**Problem**: From the entries below, output the line with "Tap the Android recent apps square button" and each following line up to and including the line with "Task: Open the help question mark icon", exactly as written.
● ● ●
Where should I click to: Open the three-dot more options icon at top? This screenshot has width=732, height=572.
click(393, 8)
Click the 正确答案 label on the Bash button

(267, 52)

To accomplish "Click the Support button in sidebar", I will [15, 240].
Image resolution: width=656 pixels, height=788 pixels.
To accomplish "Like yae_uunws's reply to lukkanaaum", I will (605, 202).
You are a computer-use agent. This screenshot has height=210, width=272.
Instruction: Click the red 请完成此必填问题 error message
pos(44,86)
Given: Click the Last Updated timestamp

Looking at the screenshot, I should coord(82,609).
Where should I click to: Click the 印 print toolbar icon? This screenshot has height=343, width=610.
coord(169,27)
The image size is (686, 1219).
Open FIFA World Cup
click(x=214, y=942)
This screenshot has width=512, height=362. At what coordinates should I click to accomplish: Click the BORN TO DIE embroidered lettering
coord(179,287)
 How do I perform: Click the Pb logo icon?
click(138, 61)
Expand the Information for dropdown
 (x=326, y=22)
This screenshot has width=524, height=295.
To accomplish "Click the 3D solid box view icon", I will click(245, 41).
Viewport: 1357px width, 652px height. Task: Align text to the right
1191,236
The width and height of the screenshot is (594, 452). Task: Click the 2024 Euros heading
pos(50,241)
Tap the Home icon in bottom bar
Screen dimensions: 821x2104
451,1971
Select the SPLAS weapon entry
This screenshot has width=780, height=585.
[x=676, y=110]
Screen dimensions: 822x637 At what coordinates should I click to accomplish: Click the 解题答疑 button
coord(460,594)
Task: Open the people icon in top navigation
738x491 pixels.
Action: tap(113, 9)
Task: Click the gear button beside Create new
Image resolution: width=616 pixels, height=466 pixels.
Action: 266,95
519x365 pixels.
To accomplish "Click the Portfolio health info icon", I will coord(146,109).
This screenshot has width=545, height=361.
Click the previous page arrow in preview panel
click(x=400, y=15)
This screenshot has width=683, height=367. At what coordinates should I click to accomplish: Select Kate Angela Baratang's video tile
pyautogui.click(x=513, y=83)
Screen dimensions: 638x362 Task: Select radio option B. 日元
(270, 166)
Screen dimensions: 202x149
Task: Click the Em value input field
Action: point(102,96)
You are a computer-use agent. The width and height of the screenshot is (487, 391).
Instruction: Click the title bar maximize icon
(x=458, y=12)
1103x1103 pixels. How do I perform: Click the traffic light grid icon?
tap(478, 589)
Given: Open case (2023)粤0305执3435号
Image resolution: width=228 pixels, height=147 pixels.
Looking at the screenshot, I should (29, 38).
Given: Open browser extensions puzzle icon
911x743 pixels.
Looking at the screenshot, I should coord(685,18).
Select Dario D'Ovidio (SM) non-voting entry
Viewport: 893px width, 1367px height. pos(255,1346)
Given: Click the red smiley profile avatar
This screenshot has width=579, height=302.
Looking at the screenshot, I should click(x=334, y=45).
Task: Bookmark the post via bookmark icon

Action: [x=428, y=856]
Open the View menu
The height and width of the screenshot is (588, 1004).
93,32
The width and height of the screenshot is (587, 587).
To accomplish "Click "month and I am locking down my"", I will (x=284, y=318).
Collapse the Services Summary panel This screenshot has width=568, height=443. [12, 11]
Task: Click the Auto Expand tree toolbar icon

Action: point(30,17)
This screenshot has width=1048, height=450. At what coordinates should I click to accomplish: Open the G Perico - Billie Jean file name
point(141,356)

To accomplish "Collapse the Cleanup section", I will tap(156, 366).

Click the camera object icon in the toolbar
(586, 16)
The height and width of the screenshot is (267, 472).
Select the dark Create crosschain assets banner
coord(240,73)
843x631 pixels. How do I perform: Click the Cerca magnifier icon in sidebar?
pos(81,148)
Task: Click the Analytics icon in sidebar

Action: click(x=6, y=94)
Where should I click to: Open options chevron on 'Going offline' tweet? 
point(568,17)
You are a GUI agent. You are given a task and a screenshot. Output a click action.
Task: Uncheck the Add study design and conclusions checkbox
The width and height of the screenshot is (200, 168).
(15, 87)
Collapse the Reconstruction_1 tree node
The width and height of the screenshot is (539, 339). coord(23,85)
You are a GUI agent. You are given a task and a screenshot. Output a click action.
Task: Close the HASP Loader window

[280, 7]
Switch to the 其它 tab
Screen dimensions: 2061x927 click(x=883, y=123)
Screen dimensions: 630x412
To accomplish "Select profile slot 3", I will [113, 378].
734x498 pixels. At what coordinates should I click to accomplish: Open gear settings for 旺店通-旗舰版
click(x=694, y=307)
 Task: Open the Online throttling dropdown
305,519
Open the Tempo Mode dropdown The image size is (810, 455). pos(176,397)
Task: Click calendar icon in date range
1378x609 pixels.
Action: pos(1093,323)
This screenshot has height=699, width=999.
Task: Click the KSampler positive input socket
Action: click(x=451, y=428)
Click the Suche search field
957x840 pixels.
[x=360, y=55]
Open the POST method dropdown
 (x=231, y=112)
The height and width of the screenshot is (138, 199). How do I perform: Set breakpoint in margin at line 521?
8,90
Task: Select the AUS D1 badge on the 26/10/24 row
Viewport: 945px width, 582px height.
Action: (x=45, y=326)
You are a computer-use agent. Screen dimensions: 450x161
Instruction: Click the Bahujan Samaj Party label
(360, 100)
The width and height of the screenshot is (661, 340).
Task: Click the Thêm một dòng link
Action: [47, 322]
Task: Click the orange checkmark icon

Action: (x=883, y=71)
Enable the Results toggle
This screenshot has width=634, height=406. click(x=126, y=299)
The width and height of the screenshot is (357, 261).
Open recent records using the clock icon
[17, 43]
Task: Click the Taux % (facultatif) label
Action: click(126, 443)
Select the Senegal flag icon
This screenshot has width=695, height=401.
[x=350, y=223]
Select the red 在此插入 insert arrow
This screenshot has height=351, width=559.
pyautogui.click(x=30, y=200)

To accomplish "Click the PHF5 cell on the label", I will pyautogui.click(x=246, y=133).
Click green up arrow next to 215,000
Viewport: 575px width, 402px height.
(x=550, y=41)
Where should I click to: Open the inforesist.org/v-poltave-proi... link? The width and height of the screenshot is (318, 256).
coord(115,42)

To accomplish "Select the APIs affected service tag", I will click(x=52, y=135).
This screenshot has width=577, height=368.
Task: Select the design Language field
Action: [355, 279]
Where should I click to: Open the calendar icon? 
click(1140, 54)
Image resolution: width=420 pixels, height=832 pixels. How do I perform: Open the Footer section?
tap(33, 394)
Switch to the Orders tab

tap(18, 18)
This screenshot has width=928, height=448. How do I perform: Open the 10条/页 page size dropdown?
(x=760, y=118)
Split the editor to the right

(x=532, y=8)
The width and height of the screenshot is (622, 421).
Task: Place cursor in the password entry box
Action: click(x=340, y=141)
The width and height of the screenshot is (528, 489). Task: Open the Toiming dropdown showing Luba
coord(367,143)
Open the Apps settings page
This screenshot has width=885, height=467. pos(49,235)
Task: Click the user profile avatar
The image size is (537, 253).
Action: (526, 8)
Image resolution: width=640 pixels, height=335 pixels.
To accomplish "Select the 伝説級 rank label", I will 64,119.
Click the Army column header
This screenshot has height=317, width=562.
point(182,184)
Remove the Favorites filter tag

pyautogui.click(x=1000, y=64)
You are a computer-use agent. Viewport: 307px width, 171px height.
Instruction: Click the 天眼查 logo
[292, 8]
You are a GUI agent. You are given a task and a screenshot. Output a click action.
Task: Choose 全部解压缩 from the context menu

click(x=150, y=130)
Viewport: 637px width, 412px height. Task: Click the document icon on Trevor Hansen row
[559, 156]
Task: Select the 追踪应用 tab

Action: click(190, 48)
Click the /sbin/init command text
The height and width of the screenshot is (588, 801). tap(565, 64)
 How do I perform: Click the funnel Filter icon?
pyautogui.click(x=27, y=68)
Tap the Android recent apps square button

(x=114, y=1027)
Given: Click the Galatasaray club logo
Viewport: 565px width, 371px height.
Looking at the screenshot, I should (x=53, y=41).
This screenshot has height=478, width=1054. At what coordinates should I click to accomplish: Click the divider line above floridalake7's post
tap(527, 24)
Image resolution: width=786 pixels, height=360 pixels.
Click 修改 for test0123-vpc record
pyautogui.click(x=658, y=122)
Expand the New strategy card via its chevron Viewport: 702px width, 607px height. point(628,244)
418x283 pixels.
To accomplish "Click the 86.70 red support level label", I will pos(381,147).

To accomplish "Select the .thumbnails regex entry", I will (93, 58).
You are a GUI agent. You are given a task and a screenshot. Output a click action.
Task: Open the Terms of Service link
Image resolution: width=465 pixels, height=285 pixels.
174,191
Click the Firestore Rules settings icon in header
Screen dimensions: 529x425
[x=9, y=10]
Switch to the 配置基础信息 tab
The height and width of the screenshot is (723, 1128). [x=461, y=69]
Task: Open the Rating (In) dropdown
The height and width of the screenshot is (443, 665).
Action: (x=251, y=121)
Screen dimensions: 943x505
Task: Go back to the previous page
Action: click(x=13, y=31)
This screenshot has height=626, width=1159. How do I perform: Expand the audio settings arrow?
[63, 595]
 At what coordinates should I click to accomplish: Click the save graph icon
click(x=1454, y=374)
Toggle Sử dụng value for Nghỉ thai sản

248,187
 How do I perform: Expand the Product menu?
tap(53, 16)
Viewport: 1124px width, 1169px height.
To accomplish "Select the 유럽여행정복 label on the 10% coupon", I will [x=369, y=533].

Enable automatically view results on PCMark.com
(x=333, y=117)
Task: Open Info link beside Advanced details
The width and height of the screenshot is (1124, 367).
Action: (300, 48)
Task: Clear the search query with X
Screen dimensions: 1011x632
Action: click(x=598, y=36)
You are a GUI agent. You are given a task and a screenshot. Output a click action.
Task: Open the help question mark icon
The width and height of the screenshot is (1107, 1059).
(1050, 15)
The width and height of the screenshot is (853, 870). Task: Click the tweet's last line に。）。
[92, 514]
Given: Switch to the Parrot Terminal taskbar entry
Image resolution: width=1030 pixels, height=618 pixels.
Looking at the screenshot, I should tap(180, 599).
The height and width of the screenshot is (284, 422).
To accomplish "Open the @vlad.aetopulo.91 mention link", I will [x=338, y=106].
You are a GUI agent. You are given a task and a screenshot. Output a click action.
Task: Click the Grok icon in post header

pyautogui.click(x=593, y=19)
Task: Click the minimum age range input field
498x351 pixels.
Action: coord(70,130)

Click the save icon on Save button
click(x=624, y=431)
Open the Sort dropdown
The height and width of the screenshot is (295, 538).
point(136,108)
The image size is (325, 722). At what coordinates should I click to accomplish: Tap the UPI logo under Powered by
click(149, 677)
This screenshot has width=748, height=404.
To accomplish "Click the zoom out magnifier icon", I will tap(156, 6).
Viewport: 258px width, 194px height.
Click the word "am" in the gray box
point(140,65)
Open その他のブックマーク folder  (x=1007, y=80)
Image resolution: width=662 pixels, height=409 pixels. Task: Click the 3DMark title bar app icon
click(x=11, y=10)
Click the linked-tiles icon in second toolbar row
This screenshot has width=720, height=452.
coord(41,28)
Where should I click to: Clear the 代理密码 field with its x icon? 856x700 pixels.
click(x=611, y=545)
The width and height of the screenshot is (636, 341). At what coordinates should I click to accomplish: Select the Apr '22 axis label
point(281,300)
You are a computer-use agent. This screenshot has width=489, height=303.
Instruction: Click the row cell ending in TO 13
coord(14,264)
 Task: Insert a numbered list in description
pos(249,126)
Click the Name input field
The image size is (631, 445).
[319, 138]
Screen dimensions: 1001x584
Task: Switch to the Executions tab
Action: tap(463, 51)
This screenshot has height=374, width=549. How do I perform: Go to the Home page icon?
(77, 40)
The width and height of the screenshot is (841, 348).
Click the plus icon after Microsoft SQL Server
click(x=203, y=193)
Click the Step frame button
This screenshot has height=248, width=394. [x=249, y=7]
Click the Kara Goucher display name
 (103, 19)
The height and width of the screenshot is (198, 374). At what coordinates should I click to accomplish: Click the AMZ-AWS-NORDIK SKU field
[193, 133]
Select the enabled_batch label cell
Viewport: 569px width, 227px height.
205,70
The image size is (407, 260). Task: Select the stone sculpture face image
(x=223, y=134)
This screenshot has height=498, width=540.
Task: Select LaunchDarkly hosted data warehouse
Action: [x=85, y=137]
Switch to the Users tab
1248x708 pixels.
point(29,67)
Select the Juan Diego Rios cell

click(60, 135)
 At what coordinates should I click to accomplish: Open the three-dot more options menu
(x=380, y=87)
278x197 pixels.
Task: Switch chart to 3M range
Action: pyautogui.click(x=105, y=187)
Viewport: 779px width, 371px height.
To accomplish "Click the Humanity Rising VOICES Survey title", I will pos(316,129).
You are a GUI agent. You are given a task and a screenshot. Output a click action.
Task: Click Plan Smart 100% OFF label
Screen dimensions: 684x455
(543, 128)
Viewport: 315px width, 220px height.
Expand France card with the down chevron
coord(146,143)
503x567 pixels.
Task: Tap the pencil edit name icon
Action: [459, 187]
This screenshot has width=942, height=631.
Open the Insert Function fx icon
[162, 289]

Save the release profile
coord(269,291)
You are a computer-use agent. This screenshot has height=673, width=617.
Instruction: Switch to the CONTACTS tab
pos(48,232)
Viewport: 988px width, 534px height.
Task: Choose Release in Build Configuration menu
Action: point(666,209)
● ● ●
**Solution to this task**:
Tap the Android recent apps square button

(x=114, y=1027)
Given: Click the Galatasaray club logo
Viewport: 565px width, 371px height.
Looking at the screenshot, I should (x=53, y=41).
This screenshot has height=478, width=1054. At what coordinates should I click to accomplish: Click the divider line above floridalake7's post
tap(527, 24)
Image resolution: width=786 pixels, height=360 pixels.
Click 修改 for test0123-vpc record
pyautogui.click(x=658, y=122)
Expand the New strategy card via its chevron Viewport: 702px width, 607px height. point(628,244)
418x283 pixels.
To accomplish "Click the 86.70 red support level label", I will pos(381,147).

To accomplish "Select the .thumbnails regex entry", I will (93, 58).
You are a GUI agent. You are given a task and a screenshot. Output a click action.
Task: Open the Terms of Service link
Image resolution: width=465 pixels, height=285 pixels.
174,191
Click the Firestore Rules settings icon in header
Screen dimensions: 529x425
[x=9, y=10]
Switch to the 配置基础信息 tab
The height and width of the screenshot is (723, 1128). [x=461, y=69]
Task: Open the Rating (In) dropdown
The height and width of the screenshot is (443, 665).
Action: (x=251, y=121)
Screen dimensions: 943x505
Task: Go back to the previous page
Action: click(x=13, y=31)
This screenshot has height=626, width=1159. How do I perform: Expand the audio settings arrow?
[63, 595]
 At what coordinates should I click to accomplish: Click the save graph icon
click(x=1454, y=374)
Toggle Sử dụng value for Nghỉ thai sản

248,187
 How do I perform: Expand the Product menu?
tap(53, 16)
Viewport: 1124px width, 1169px height.
To accomplish "Select the 유럽여행정복 label on the 10% coupon", I will [x=369, y=533].

Enable automatically view results on PCMark.com
(x=333, y=117)
Task: Open Info link beside Advanced details
The width and height of the screenshot is (1124, 367).
Action: (300, 48)
Task: Clear the search query with X
Screen dimensions: 1011x632
Action: click(x=598, y=36)
You are a GUI agent. You are given a task and a screenshot. Output a click action.
Task: Open the help question mark icon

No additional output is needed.